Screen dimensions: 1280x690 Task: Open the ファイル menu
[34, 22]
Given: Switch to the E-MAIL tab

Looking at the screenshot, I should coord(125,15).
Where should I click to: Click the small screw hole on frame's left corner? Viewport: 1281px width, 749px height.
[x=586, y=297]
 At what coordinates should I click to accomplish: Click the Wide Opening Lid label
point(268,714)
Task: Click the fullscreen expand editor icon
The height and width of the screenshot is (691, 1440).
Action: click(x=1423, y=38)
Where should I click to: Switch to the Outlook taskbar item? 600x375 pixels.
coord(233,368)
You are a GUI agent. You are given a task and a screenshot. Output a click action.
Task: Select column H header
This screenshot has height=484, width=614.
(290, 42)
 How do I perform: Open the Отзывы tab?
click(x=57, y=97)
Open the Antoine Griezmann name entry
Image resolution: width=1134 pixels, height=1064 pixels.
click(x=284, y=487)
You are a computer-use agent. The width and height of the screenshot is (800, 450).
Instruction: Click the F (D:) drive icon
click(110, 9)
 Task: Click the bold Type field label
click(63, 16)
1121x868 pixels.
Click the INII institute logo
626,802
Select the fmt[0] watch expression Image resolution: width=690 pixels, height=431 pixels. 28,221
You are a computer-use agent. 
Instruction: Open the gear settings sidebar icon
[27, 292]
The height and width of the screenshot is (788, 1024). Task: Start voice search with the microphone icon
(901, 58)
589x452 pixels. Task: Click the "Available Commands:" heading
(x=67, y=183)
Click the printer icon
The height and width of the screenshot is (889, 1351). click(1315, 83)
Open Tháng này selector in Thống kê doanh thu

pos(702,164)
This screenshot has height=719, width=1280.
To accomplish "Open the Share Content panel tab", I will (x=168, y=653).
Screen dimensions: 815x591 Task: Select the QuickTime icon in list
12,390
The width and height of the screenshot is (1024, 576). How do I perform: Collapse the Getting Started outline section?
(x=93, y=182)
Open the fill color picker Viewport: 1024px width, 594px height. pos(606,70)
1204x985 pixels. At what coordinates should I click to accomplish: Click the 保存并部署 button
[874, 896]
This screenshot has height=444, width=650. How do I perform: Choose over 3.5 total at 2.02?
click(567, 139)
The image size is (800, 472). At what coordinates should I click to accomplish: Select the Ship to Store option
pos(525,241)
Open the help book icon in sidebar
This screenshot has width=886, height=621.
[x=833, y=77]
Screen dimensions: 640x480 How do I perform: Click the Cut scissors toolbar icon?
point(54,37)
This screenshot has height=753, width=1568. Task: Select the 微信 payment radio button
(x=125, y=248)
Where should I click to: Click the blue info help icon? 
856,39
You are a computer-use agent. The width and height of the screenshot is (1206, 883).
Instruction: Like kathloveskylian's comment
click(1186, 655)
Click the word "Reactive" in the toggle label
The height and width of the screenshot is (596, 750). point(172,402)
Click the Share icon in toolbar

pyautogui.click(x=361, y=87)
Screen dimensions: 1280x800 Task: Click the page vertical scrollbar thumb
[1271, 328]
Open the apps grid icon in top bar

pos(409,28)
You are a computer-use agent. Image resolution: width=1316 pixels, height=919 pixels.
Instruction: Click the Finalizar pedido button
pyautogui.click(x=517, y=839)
____________________
What the task asks
Search the material for "computer" and copy each matching line.

Result
You are a computer-use agent. The width and height of the screenshot is (800, 450).
You are a computer-use agent. 
You are a computer-use agent. The width and height of the screenshot is (1206, 883).
You are a computer-use agent. Image resolution: width=1316 pixels, height=919 pixels.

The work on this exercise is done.